Höher sei dieser Wert seit Kriegsbeginn nur einmal gewesen: Direkt nach der von Putins verkündeten Teilmobilisierung im Herbst 2022 sprachen sich demnach 75 Prozent der Befragten für ein sofortiges Friedensabkommen aus. Wie dieser Frieden aussehen soll, darüber ist man sich unterdessen nicht einig – die Wünsche der Russen reichen der Umfrage zufolge von der Kapitulation der Ukraine bis zur Rückkehr zu den Grenzen von 1991.

Kreml: Ziele der „militärischen Sonderoperation“ gelten weiterhin

Auf ein baldiges Kriegsende deuten die Personalprobleme der russischen Armee und die Unruhe in Russland allerdings wohl eher nicht hin. Die Ziele der „militärischen Sonderoperation“ würden unverändert gelten, erklärte Kremlsprecher Dmitri Peskow noch in dieser Woche.

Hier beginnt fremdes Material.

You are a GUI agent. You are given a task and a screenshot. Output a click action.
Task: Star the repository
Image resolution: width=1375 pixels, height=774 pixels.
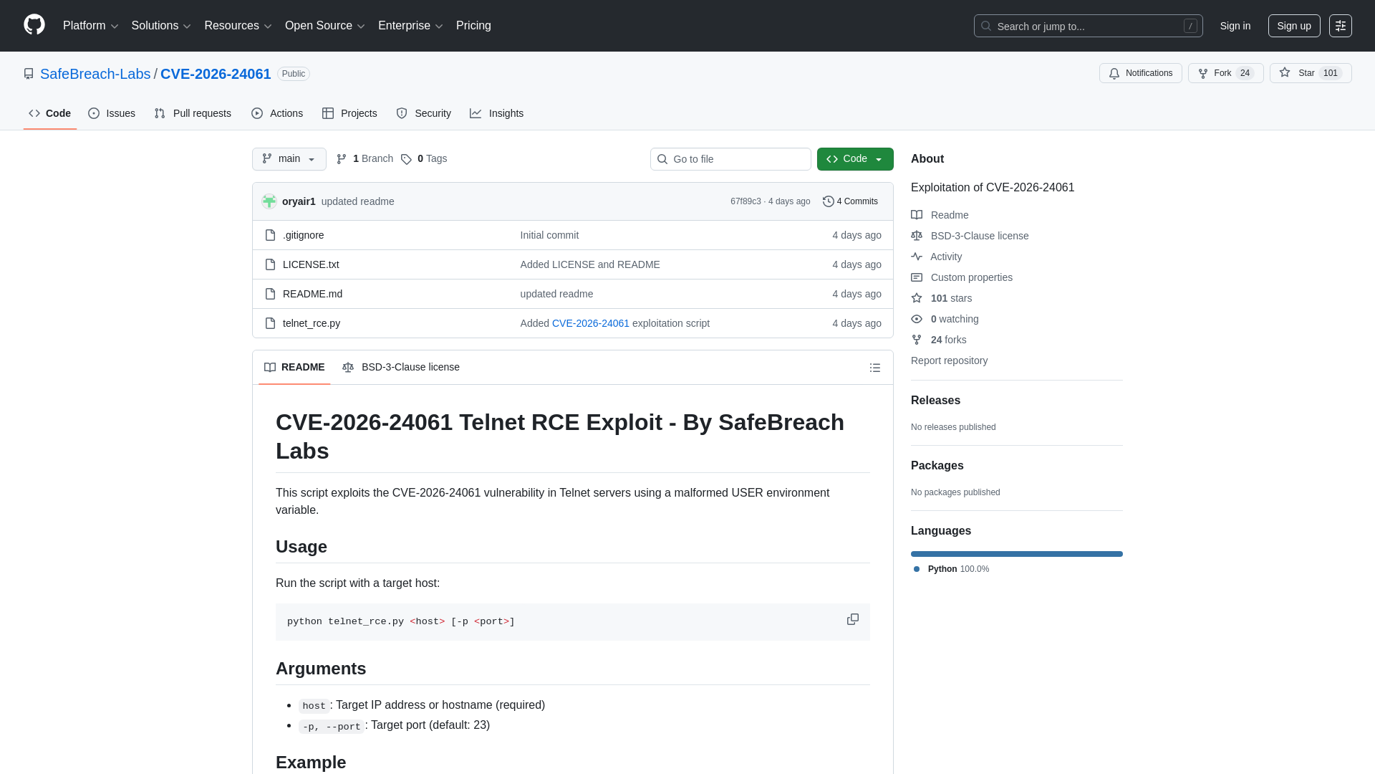(x=1310, y=73)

Die Zustimmungswerte für Putin und damit auch für den Kriegskurs des Kreml bleiben ungebrochen hoch.

82 Prozent der Russen sprechen sich für den Kurs Wladimir Putins aus und stützen seine Präsidentschaft, berichtete das Analysezentrum Lewada kürzlich. Die Russen stehen ideologisch offenbar hinter den Kriegszielen des Kremls, nicht aber hinter der Organisation und den Arbeitsbedingungen bei der russischen Armee.